Asian currencies flat, shares mixed ahead of US holiday; European politics, Fed speakers in focus

Headlines from France and Germany and FOMC minutes will be the markets will be mainly watching for this week.

Major currencies
Major currencies Reuters

Asian currencies traded mostly flat and shares mixed on Monday (Feb 20) with the US markets shut for a holiday and no major data points to be weighed on the day other than Japanese trade balance and Thai GDP from the region.

The Thai baht traded at 34.99 at 9:35 AM Singapore time, unchanged from Friday's close but after swinging between 34.94 and 35.03. At the day's low for the pair, the baht was at its strongest since 9 November.

Thai GDP data for the fourth quarter is due on the hour. Markets are waiting for the year-on-year expansion rate for the quarter to ease to 3% from 3.2% while the full year growth rate to rise to 3.2% from 2.8% recorded in the third quarter.

So far this month, the baht has rallied more than 0.5% against the US dollar, adding to the 2.08% gain in January.

The Singapore dollar was at 1.4187/US dollar, steady from the previous close, and holding the 0.13% decline on Friday.

The Korean won was at 1,148, slightly stronger than last week's close of 1149.75, but after Friday's 0.76% slide.

The yen was also holding near Friday's close of 112.95/US dollar, which was a 1-week high for the Japanese currency.

Malaysian (+0.18%), Indonesian (+0.23%) and Taiwanese (+0.06%) stock indices were up at 10:15 AM in Singapore while China's Shanghai composite led the losers with a 0.85% decline. Singapore's STI was down 0.17% and Ausrtalian, Hong Kong and Japan indices were down more than 0.3%.

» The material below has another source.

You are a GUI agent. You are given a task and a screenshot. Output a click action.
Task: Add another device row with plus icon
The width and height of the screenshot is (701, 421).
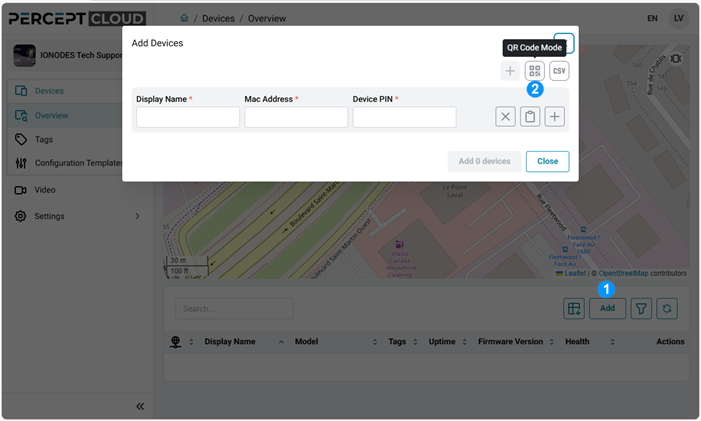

Data on Monday showed that trade balance of the world's third largest economy was a deficit of 1,087 billion yen in January, falling from a surplus of 641 billion yen and worse than the consensus of 636 billion yen deficit.

Exports growth slowed to 1.3% from 5.4% while imports expanded massively by 8.5% from a year earlier in January, rebounding from a decline of 2.6% in February.

Political uncertainties in Europe are weighing on euro but large long trade positions in the dollar are acting in the opposite direction, holding the EUR/USD pair little changed from Friday's close during early Asian hours.

The single currency traded at 1.0609, compared to the previous close of 1.0608 and following the 0.6% decline on Friday. The euro had fallen to a 1-month low of 1.0521 during last week.

Headlines from Germany and France are likely to impact the policy outlook for the single currency region, making them crucial for the days ahead.

Germany's center-left Social Democrats have moved ahead of Chancellor Angela Merkel's conservative Christian Democrats in an opinion poll by the Emnid institute for the first time since 2006, reports showed.

News on Friday from France was that the French left could unite behind one candidate in the presidential elections seemed to increase the chance of anti-EU, anti-immigrant Marine Le Pen winning, pushing down the common currency.

Fed Cues

In addition to more news on European politics, the market is waiting for key US Fed officials due to speak this week for additional monetary policy cues after the Fed Chair recently hinted at the possibility of sooner rate hikes by the world's largest economy.

The Federal Reserve will release minutes of its most recent policy meeting on Wednesday.

The U.S. central bank held interest rates steady following its meeting on February 1 and painted a relatively upbeat picture of the economy, although it gave no firm signal on the timing of its next rate move.

The Fed speakers this week in focus are Minneapolis Fed President Neel Kashkari and Philadelphia Fed President Patrick Harker, due to speak Tuesday, and Atlanta Fed President Dennis Lockhart, scheduled for Thursday.

Fed Chair Janet Yellen raised market expectations for a near-term rate hike last week after saying it would be "unwise" to keep interest rates lower for longer.